**Problem statement**
Extract every line in the items below that contains the string "resolution". The match is case-sensitive.
## BEGIN
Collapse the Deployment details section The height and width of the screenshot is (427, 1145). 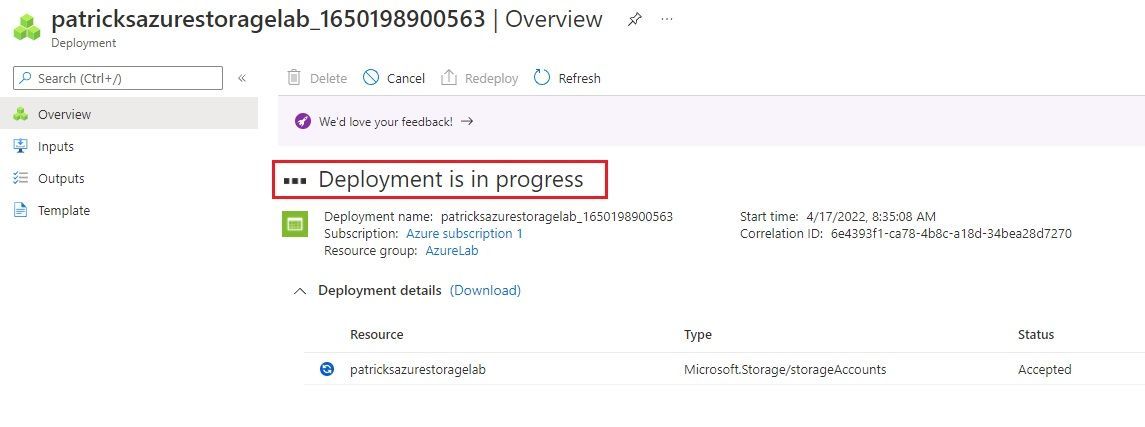pos(299,291)
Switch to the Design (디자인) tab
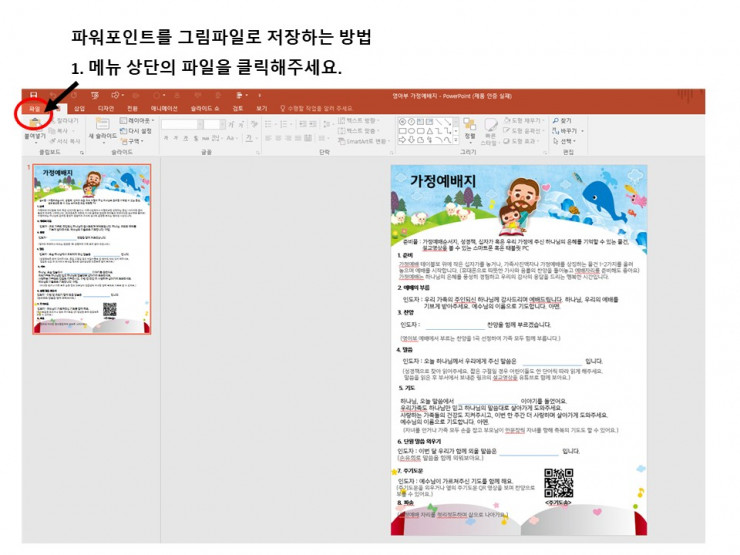The height and width of the screenshot is (555, 740). pyautogui.click(x=106, y=108)
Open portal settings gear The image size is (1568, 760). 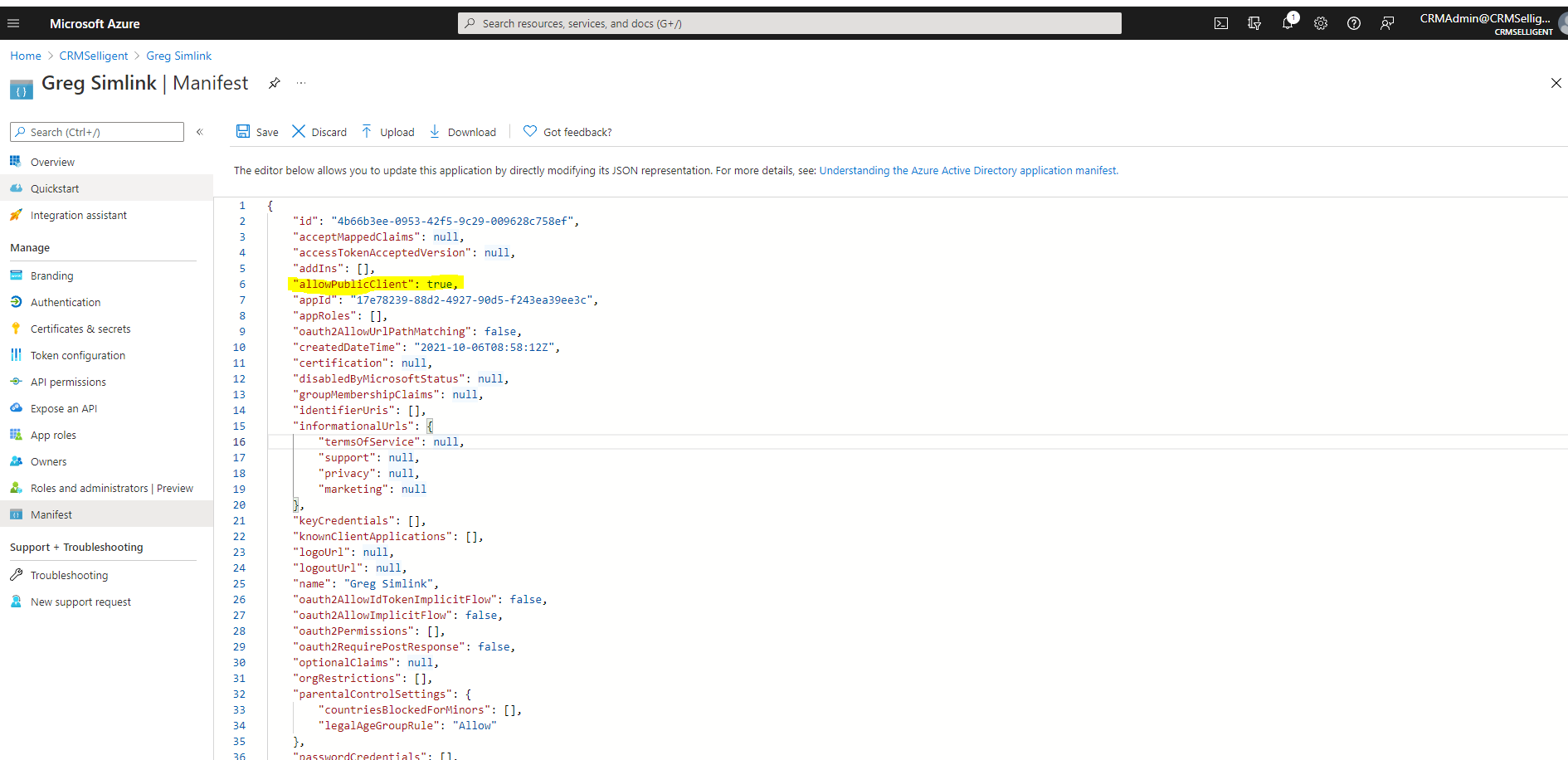1321,23
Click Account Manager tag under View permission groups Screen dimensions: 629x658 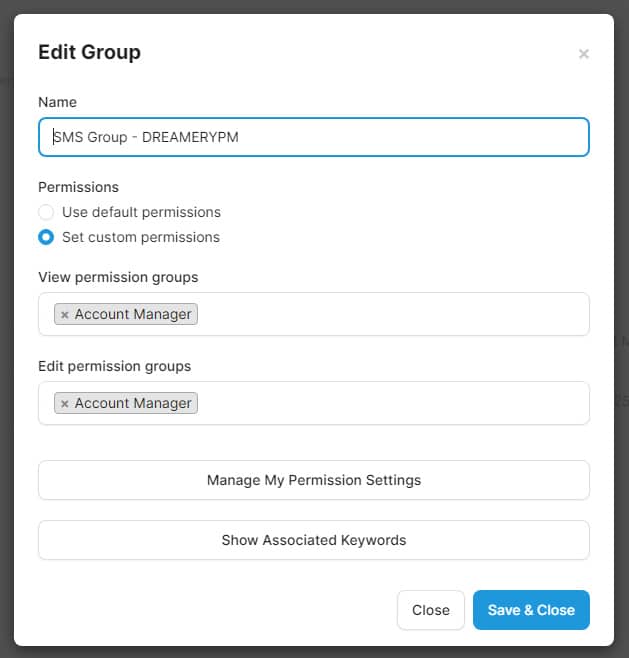133,314
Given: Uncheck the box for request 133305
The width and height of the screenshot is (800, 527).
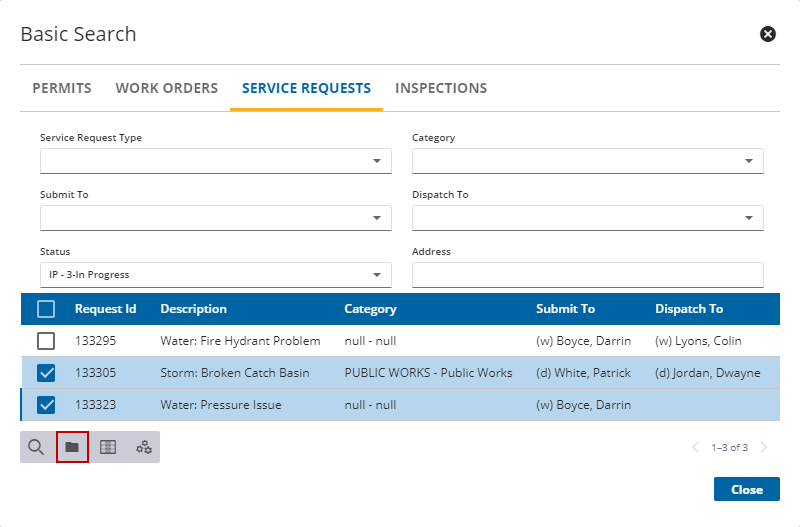Looking at the screenshot, I should (46, 373).
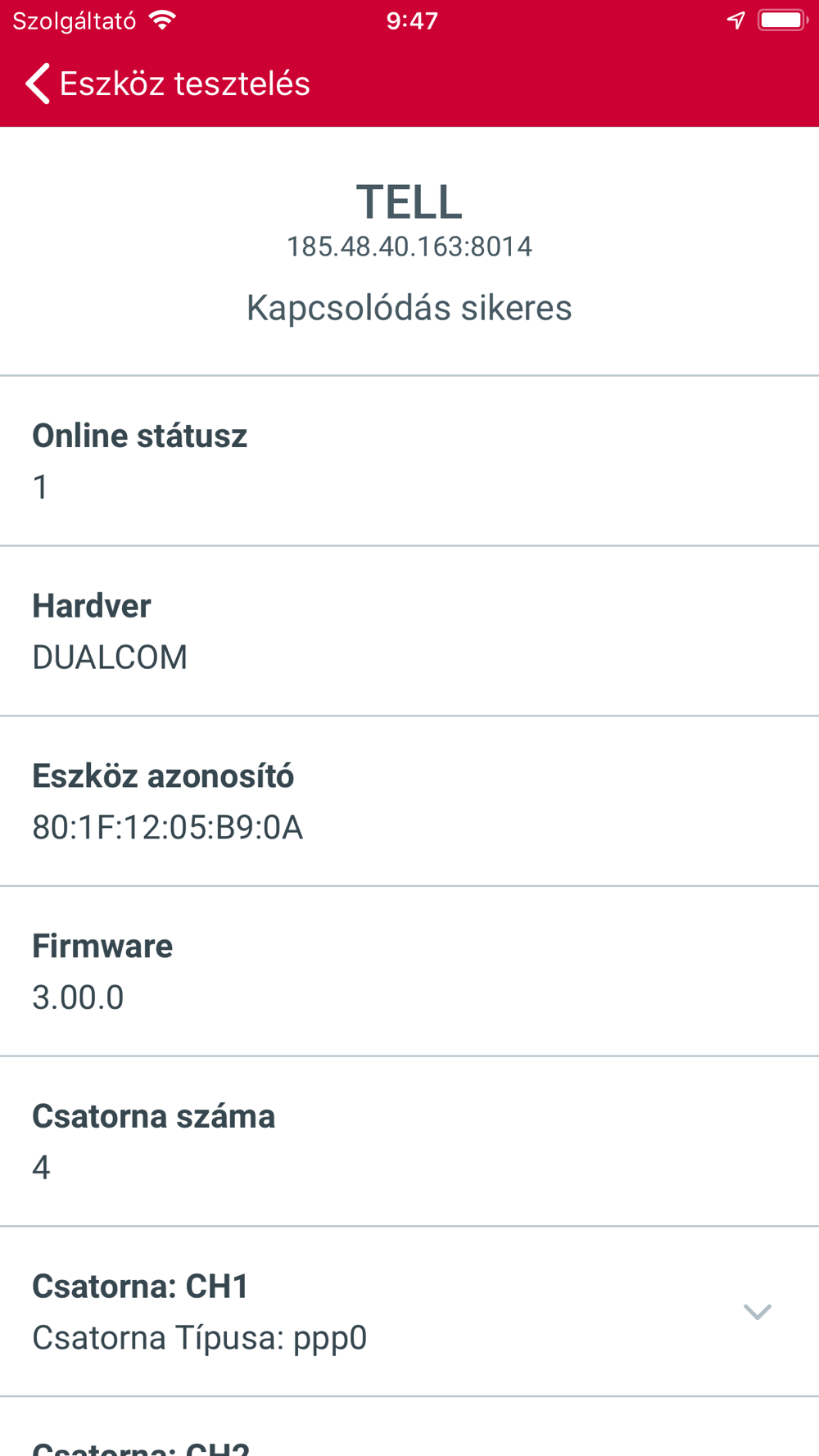Tap the clock showing 9:47

[412, 20]
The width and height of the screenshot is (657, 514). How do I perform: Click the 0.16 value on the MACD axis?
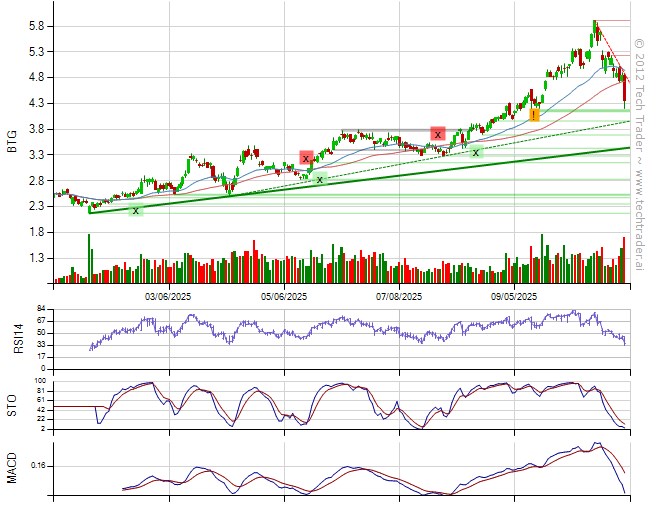point(35,466)
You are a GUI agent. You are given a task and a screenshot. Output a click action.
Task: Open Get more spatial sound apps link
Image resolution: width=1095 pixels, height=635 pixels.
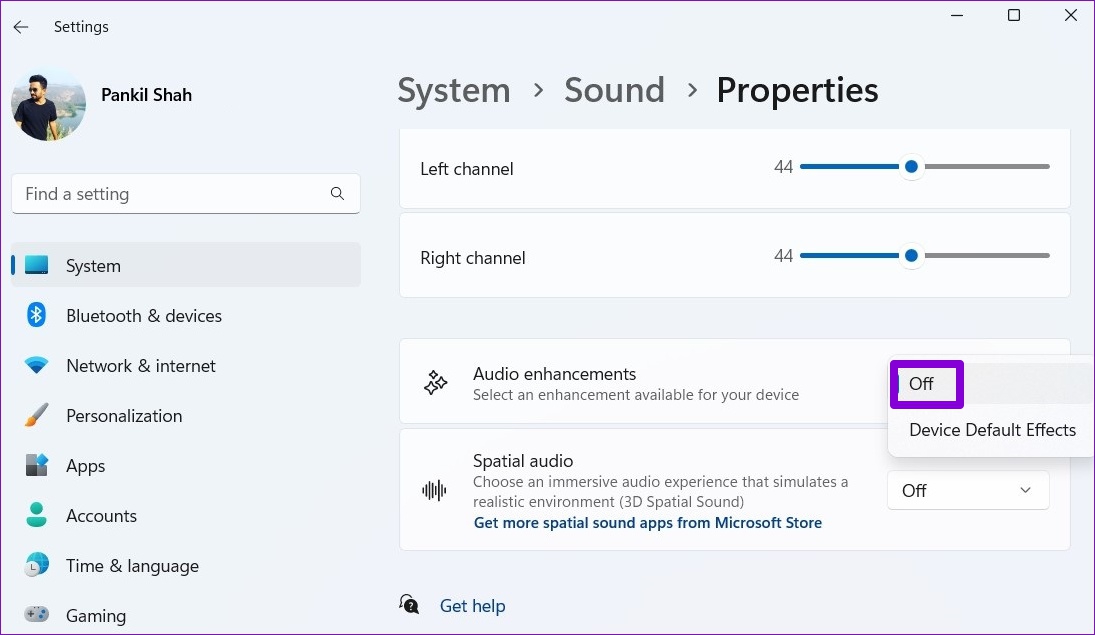tap(647, 523)
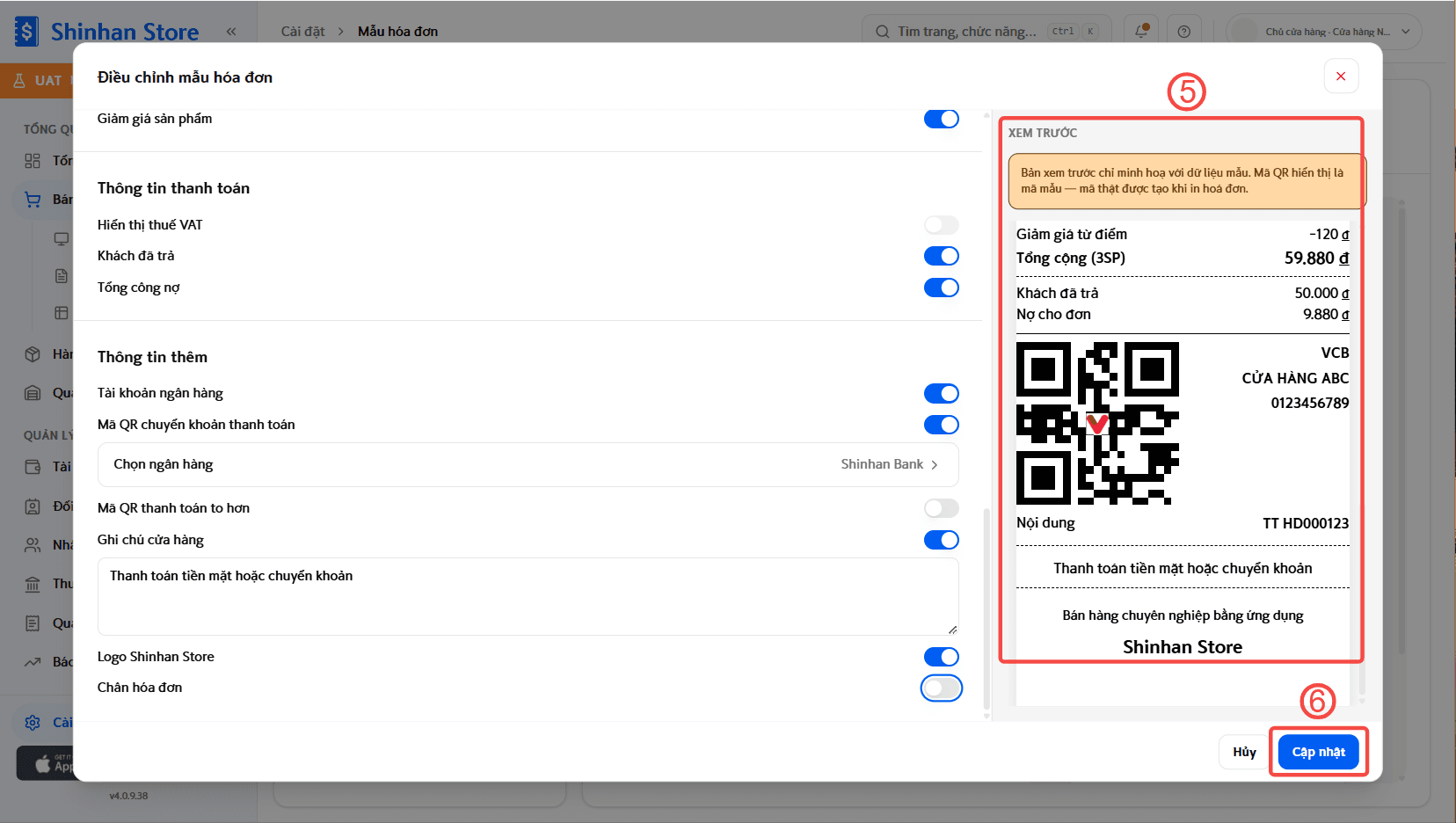Open Chọn ngân hàng Shinhan Bank selector
Viewport: 1456px width, 823px height.
[528, 464]
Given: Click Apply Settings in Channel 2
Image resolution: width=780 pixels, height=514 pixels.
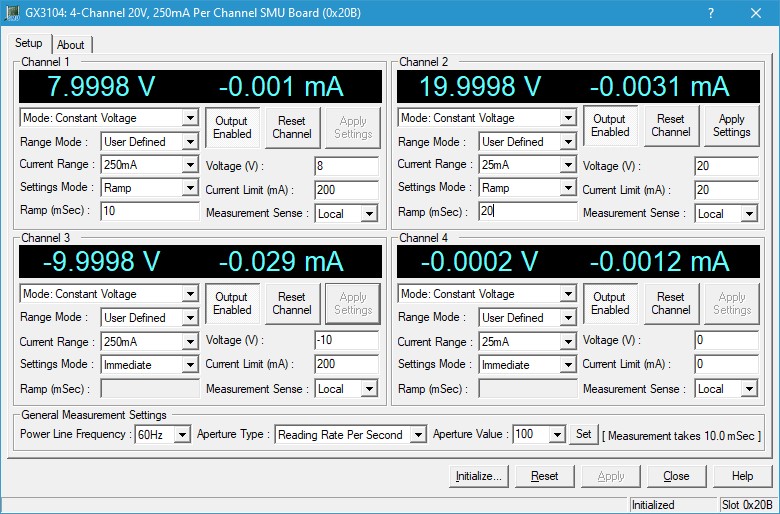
## END
**Correct result**
Image resolution: width=1095 pixels, height=635 pixels.
Image resolution: width=780 pixels, height=514 pixels.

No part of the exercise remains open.